# Your goal
Without further comment, state how many lines in the listing below contain the word "agent".
━━━
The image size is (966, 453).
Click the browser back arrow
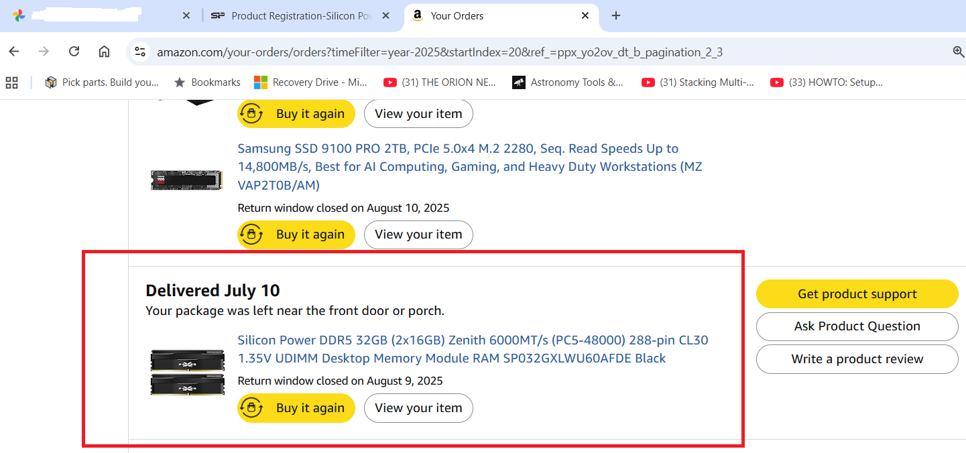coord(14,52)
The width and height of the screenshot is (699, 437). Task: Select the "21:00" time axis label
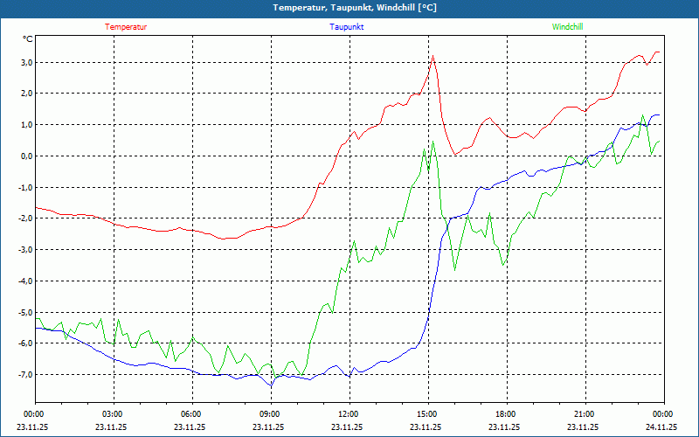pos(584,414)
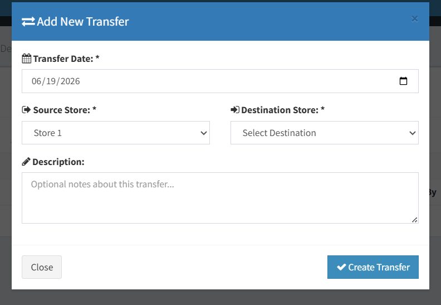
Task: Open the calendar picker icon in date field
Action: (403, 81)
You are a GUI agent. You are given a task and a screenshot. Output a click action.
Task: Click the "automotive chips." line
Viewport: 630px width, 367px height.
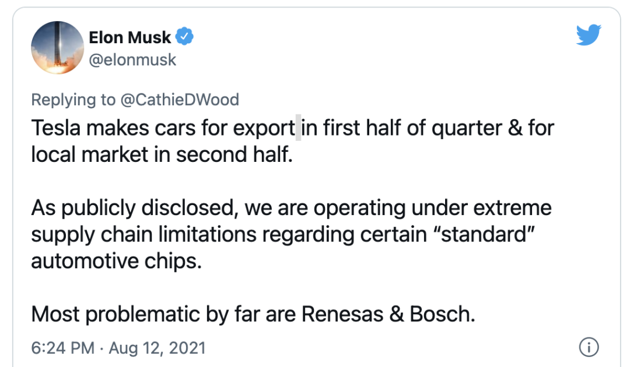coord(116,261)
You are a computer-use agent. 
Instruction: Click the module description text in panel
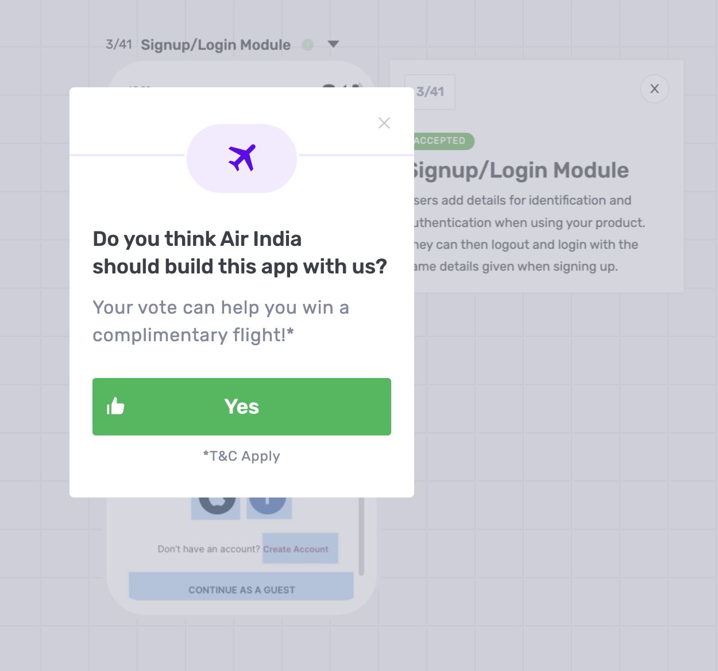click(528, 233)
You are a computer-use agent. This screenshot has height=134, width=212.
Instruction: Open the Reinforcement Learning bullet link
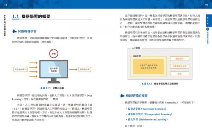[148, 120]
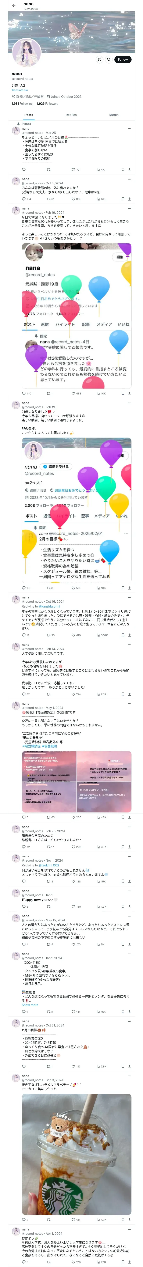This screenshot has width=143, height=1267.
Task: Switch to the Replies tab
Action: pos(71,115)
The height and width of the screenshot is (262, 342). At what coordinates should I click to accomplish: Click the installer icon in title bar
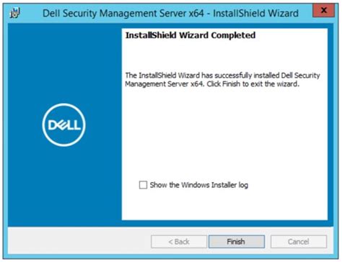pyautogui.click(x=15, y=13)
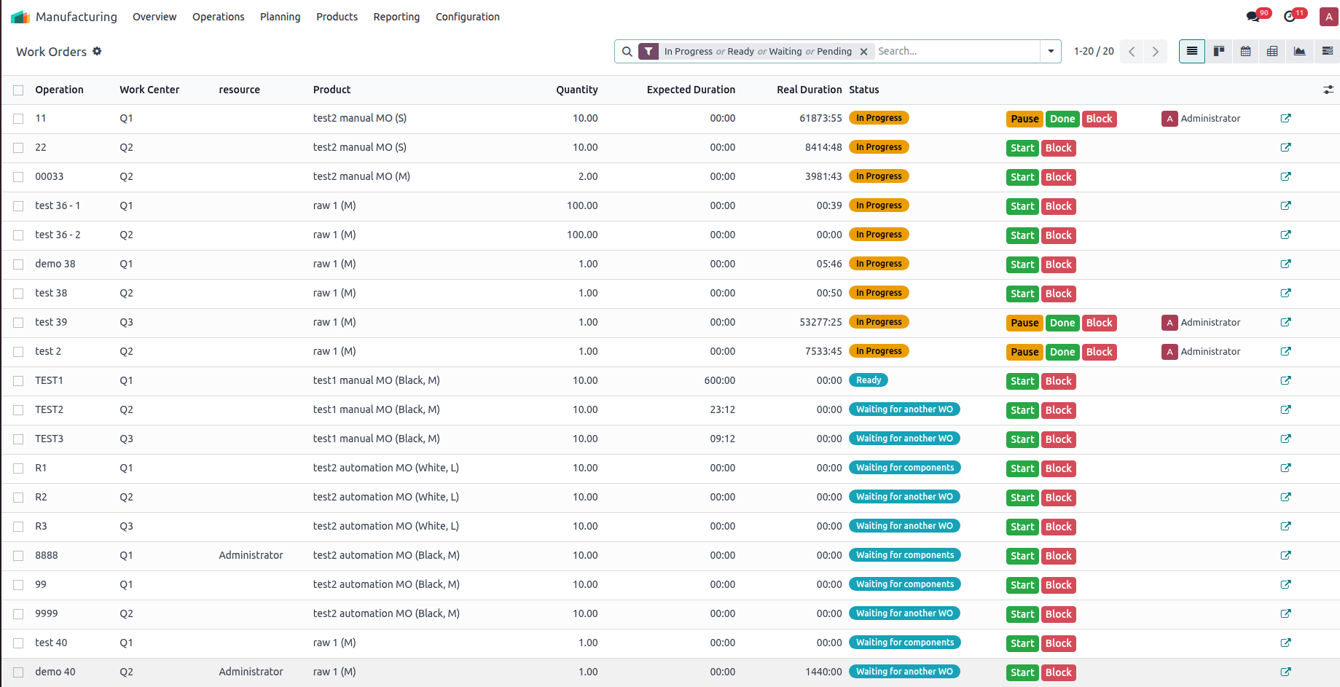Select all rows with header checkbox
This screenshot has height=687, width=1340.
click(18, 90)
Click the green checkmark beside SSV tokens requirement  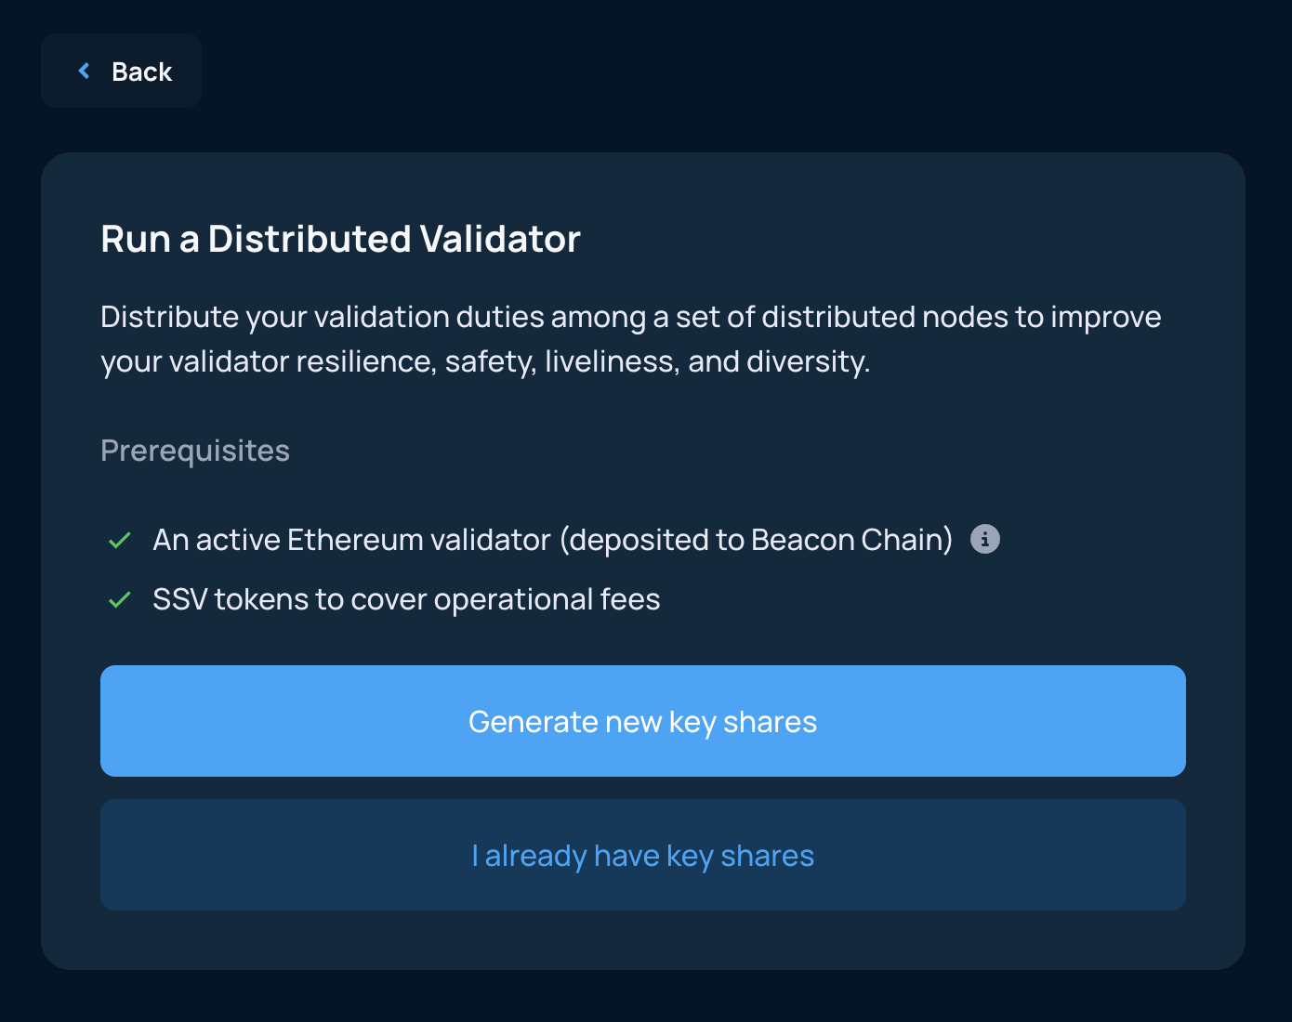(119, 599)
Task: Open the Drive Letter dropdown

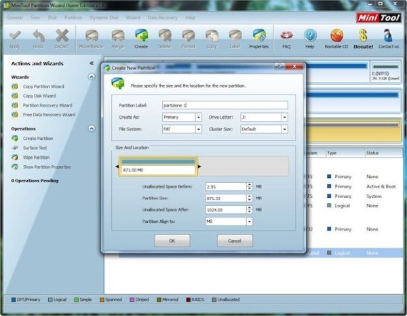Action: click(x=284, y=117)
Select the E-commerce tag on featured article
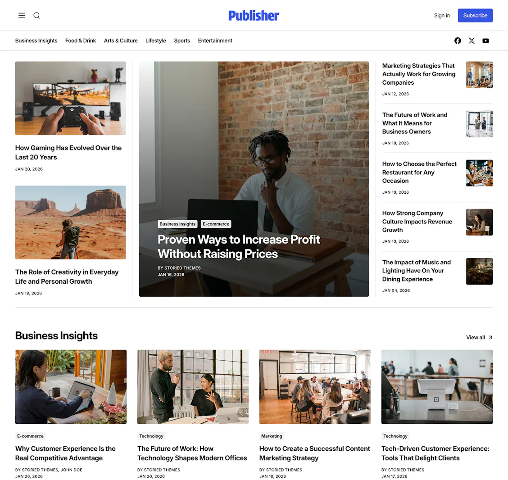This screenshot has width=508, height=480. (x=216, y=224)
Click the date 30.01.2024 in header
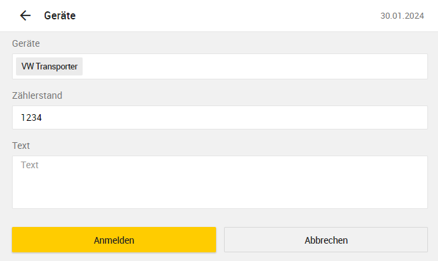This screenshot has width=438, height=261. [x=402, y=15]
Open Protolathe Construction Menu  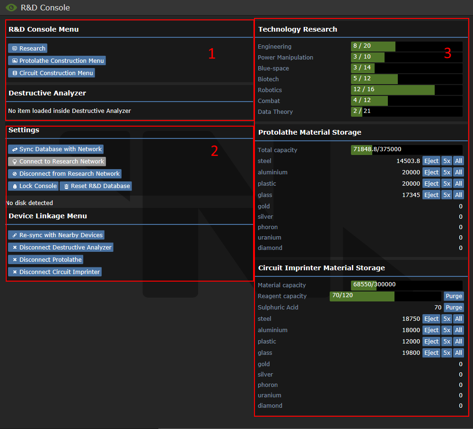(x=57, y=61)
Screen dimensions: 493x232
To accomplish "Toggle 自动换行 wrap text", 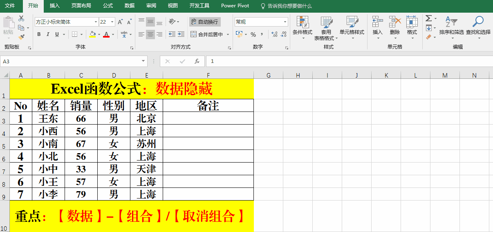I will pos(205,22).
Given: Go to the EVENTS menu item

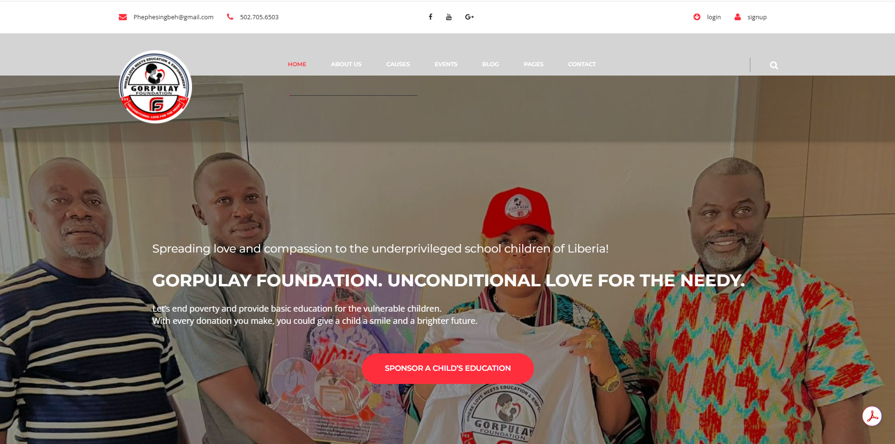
━━━
# Result
3